Starting >>> ros2doctor
07:28:05 ============================= test session starts ==============================
07:28:05 platform linux -- Python 3.8.10, pytest-6.2.5, py-1.11.0, pluggy-1.0.0
07:28:05 cachedir: /home/jenkins-agent/workspace/nightly_linux_repeated/ws/build/ros2doctor/.pytest_cache
07:28:05 rootdir: /home/jenkins-agent/workspace/nightly_linux_repeated/ws/src/ros2/ros2cli, configfile: pytest.ini
07:28:05 plugins: launch-testing-ros-0.17.0, launch-testing-0.21.0, ament-xmllint-0.11.4, ament-copyright-0.11.4, ament-pep257-0.11.4, ament-flake8-0.11.4, ament-lint-0.11.4, mock-3.7.0, rerunfailures-10.2, cov-3.0.0, repeat-0.9.1, colcon-core-0.7.1
07:28:06 collecting ...
07:28:06 collected 15 items / 12 deselected / 3 selected
07:28:06
07:28:08 test/test_api.py .
- https://ci.ros2.org/job/nightly_linux-rhel_repeated/1022
- https://ci.ros2.org/job/nightly_linux-rhel_repeated/1023
- https://ci.ros2.org/job/nightly_linux_repeated/2549
It happened today as well: https://ci.ros2.org/job/nightly_linux-rhel_repeated/1024/
A wild guess is that the change from CycloneDDS -> Fast-DDS as the default RMW is causing this. If it is reproducible, I'll suggest running a CI build against a branch where https://github.com/ros2/rmw/pull/315 is reverted to see if it helps.

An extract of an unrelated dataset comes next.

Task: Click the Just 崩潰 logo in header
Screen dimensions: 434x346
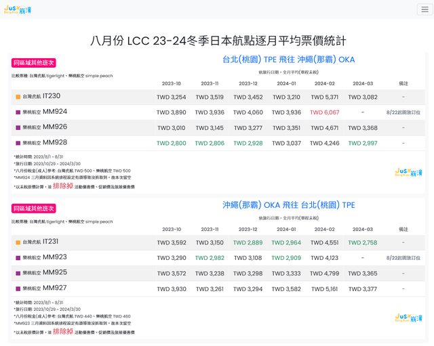Action: (18, 9)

But that PR is for some days ago, I don't think it's related. Although I don't see any differences between the repos on the first case and the previous one.
I'll run a check to see if I can reproduce it only using ros2doctor on rhel, which seems to be the current reliable case.
Current hypothesis is that actually ros2action fails, leaves in a "unrecoverable state" and then ros2doctor. Running CI again, this time with ros2action as well.
Adding launch_testing_ros:
(Not new clues with these green results)
Another new instance I had to kill: https://ci.ros2.org/job/nightly_linux-aarch64_repeated/1858/
~~Happened today to me as well, trying to build ROS Foxy binaries for Debian Buster, hanging for over an hour on test_cli.py of ros2topic.~~
I just had to wait a little longer, I'm dealing with a somewhat slow build server.
Newer cases:
https://ci.ros2.org/job/nightly_linux_repeated/2560/ https://ci.ros2.org/job/nightly_linux-aarch64_repeated/1867/
I aborted the below jobs due to these hangs.
- https://ci.ros2.org/job/nightly_linux_repeated/2561/
- https://ci.ros2.org/job/nightly_linux-rhel_repeated/1035
Another instance I have just aborted: https://ci.ros2.org/job/nightly_linux-aarch64_repeated/1875/
https://ci.ros2.org/job/nightly_linux-rhel_repeated/1045/
I thought about closing this one and then I saw this in the ci_windows: https://ci.ros2.org/job/ci_windows/16645/
I am not sure it's exactly the same error, it fails earlier, but It's probably related.
EDIT: I don't think it's directly related as the attached job is testing a custom ci branch using foxy.